• [What the task requires]
Transcribe the lines from the line containing "Task: Click Μαλτέζος" through the last line, without any pictures.

*** Data supplied

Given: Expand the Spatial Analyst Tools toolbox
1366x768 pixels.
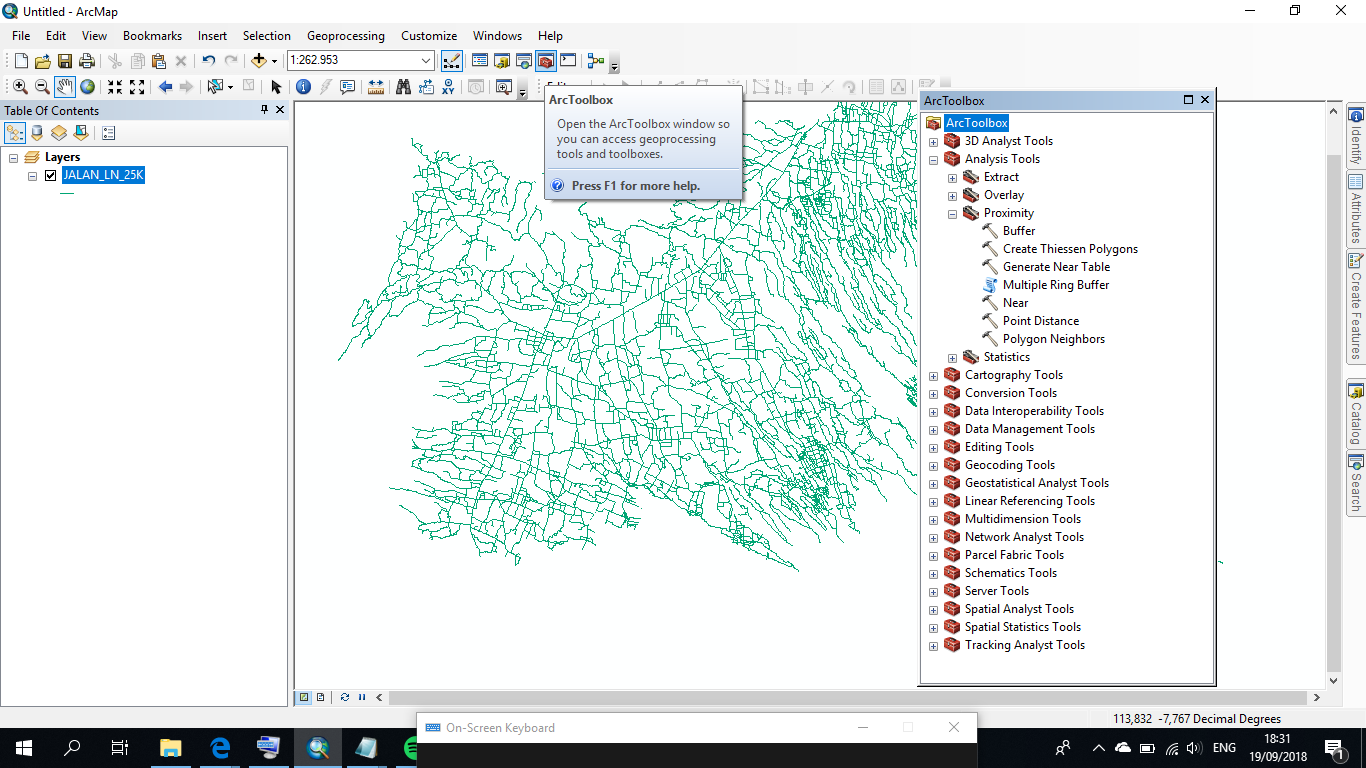Looking at the screenshot, I should point(933,608).
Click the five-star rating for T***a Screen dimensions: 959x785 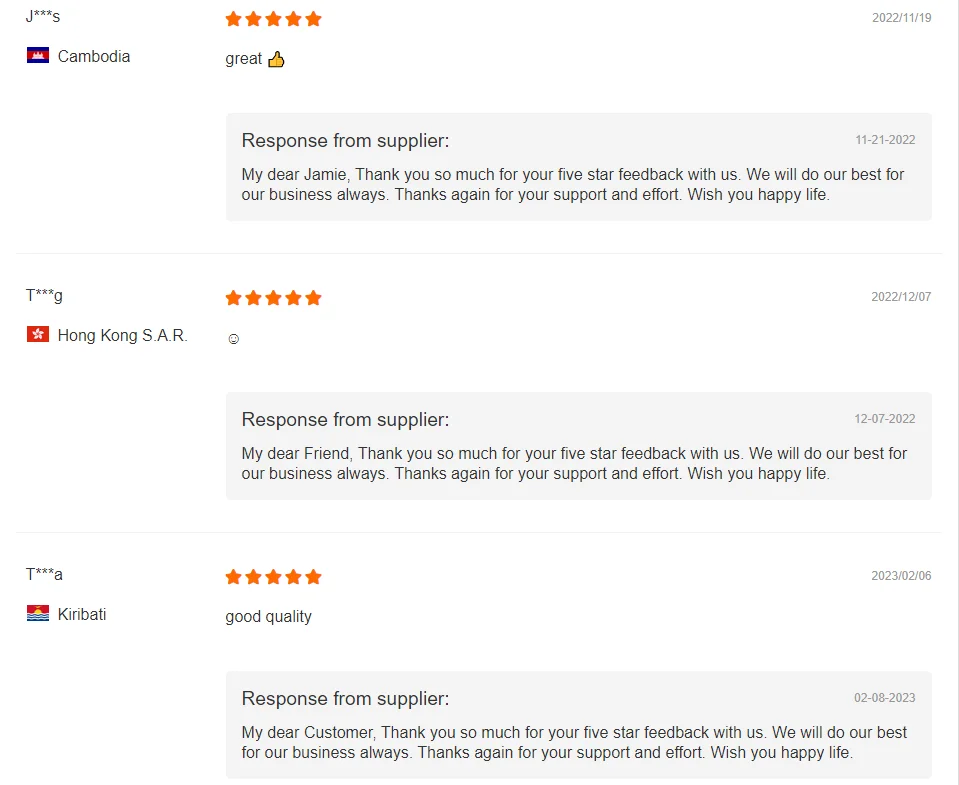click(x=273, y=577)
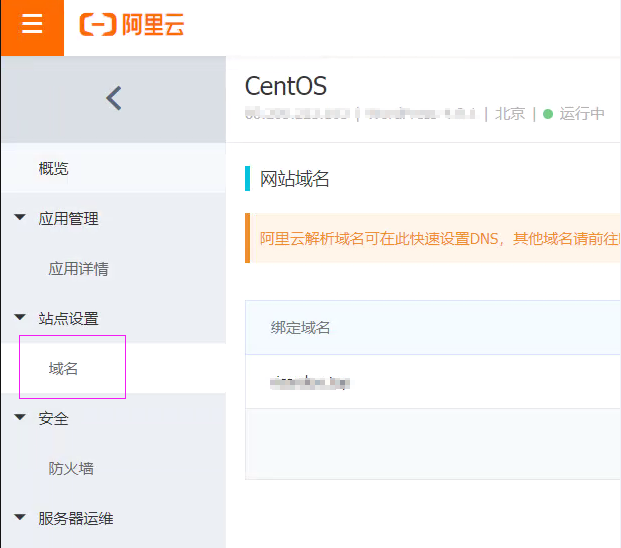Click the 北京 region label
Viewport: 621px width, 548px height.
point(510,114)
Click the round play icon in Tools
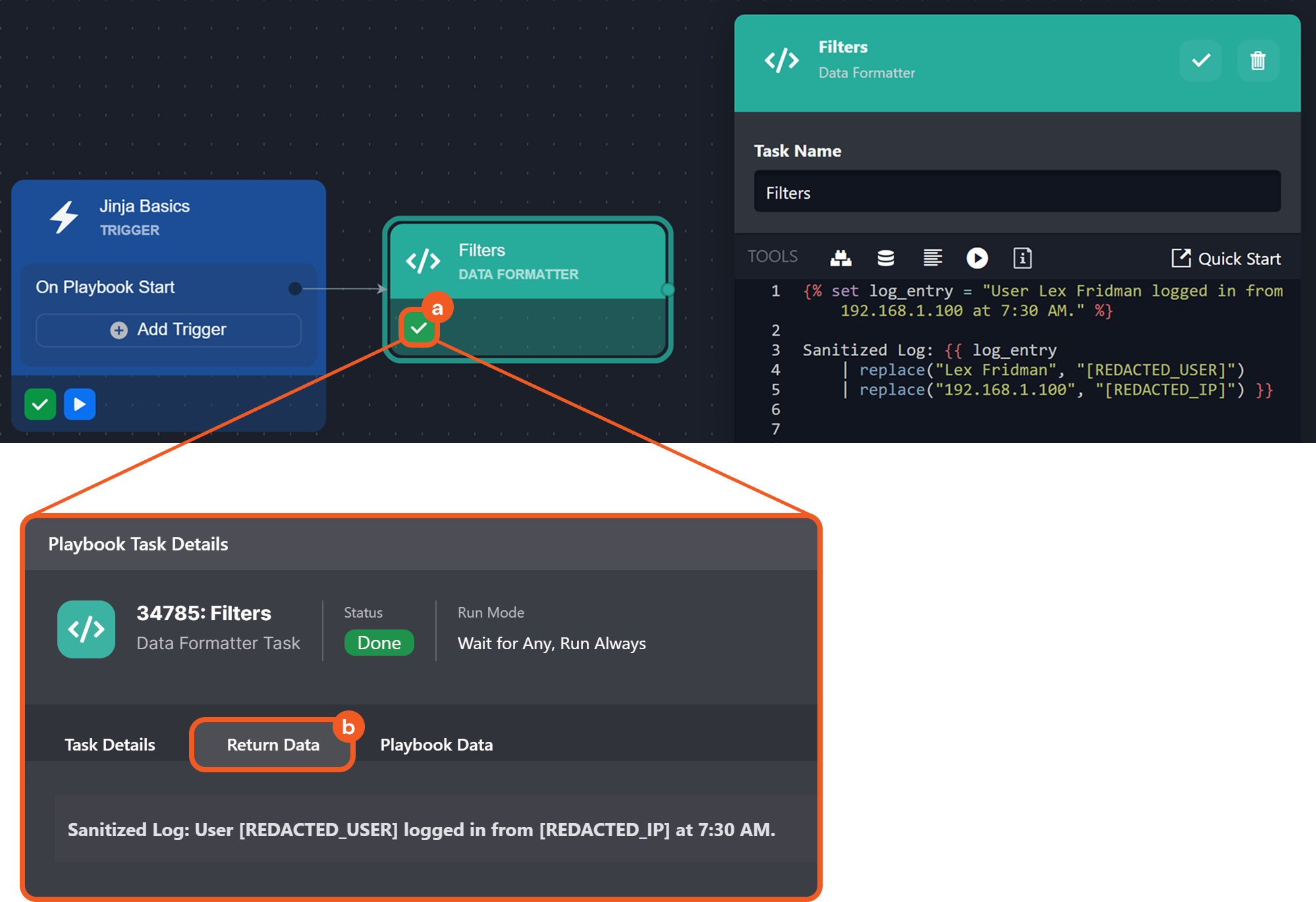 (x=977, y=258)
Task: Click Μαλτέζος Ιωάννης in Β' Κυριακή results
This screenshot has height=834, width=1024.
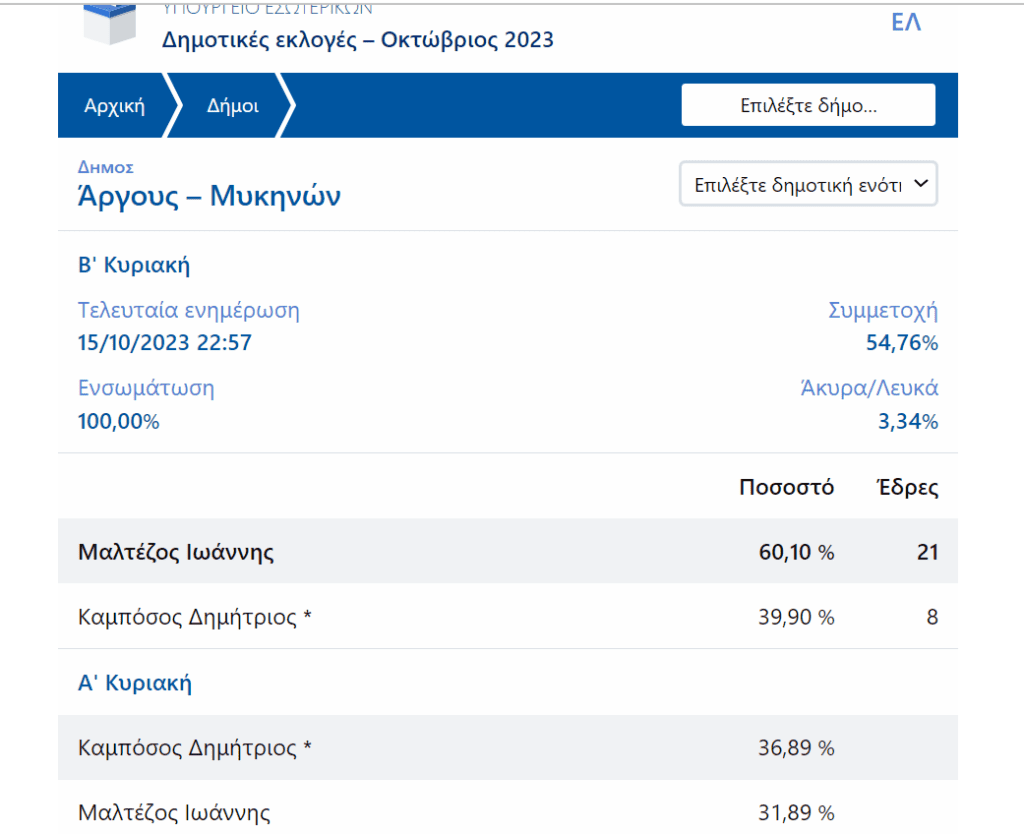Action: (176, 551)
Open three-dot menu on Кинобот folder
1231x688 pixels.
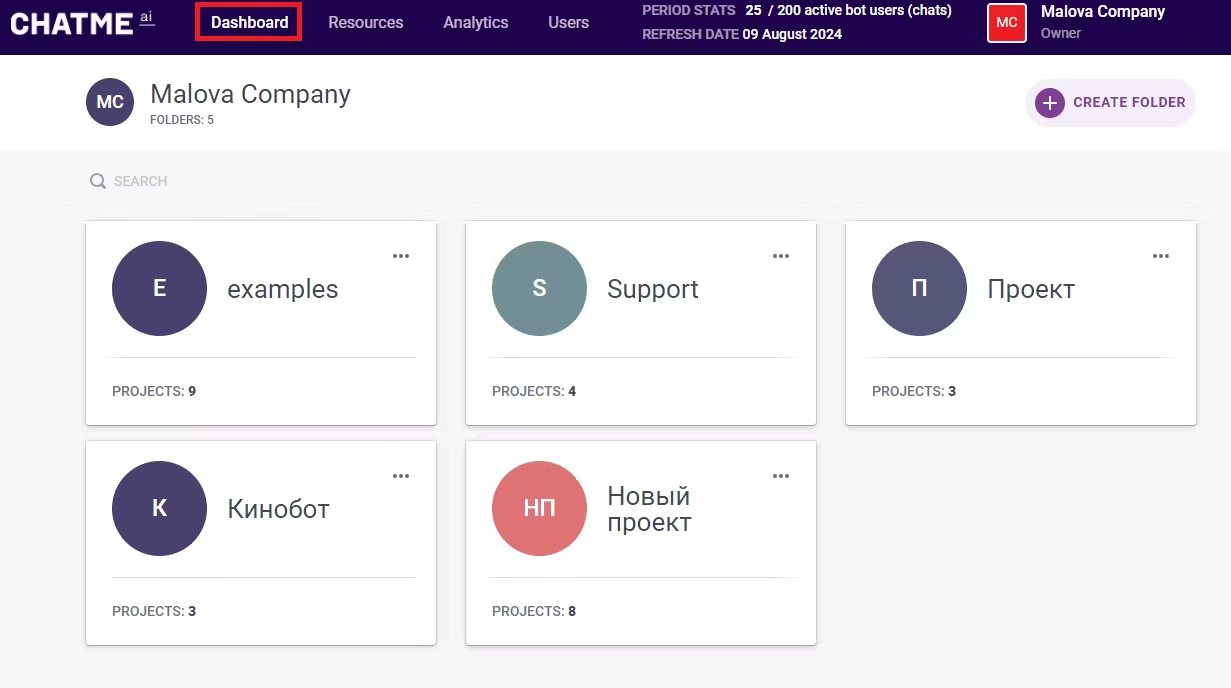pyautogui.click(x=401, y=476)
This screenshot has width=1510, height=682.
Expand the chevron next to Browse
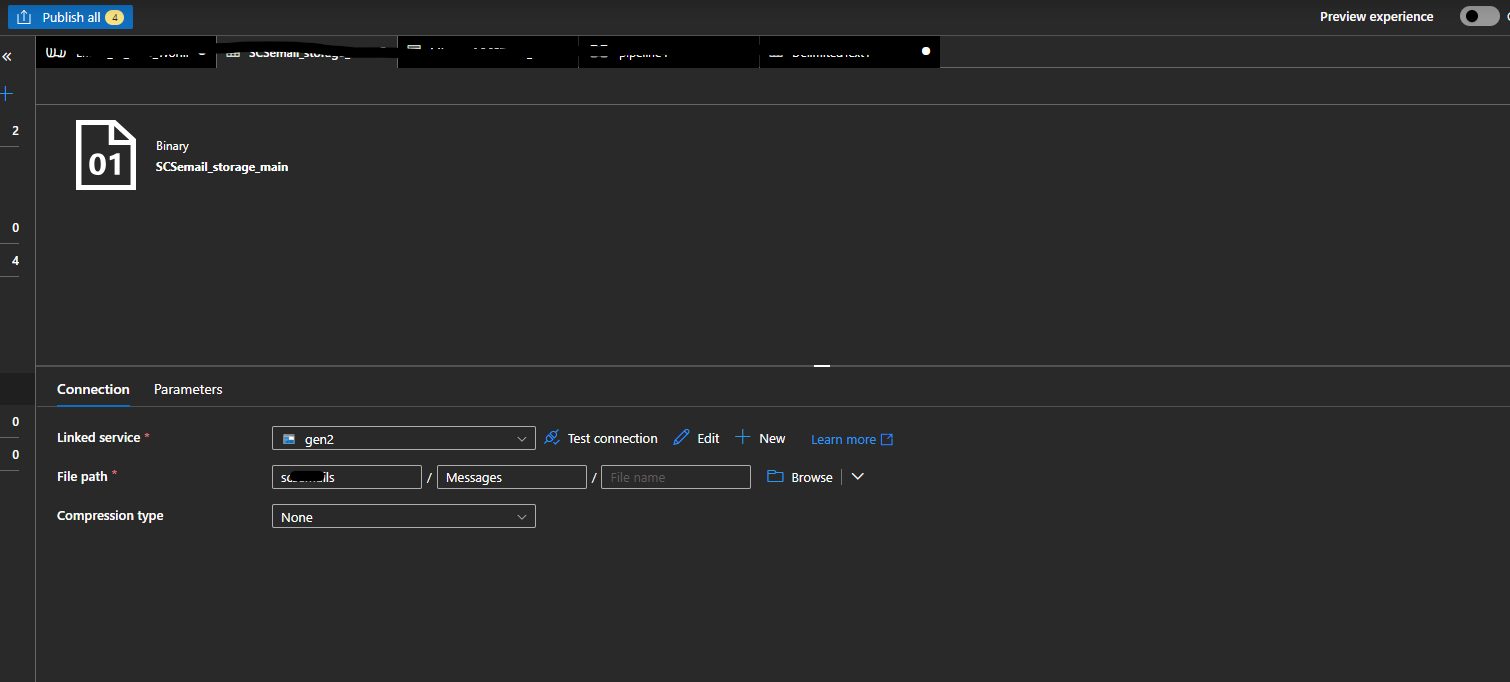coord(857,477)
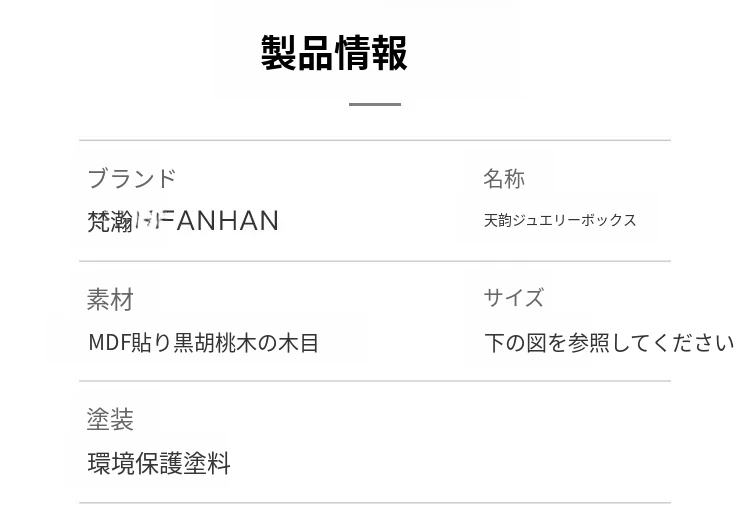
Task: Click the divider line above ブランド
Action: tap(200, 140)
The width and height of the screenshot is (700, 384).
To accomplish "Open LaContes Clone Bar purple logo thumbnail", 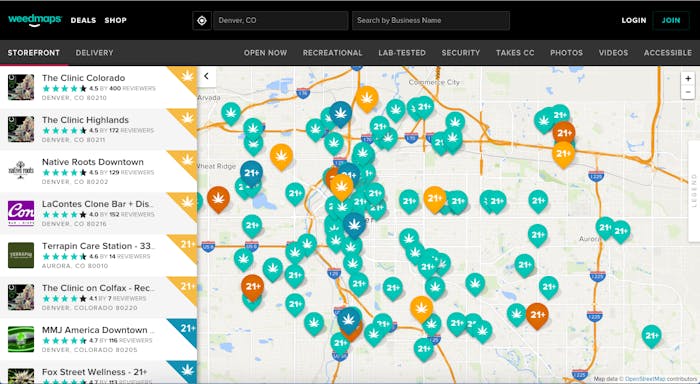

******

• [Task output]
Task: Click Μαλτέζος Ιωάννης in Β' Κυριακή results
This screenshot has height=834, width=1024.
Action: (176, 551)
Open three-dot menu on Кинобот folder
1231x688 pixels.
pyautogui.click(x=401, y=476)
This screenshot has width=1510, height=682.
Expand the chevron next to Browse
coord(857,477)
Task: Click the divider line above ブランド
Action: tap(200, 140)
The width and height of the screenshot is (700, 384).
To accomplish "Open LaContes Clone Bar purple logo thumbnail", 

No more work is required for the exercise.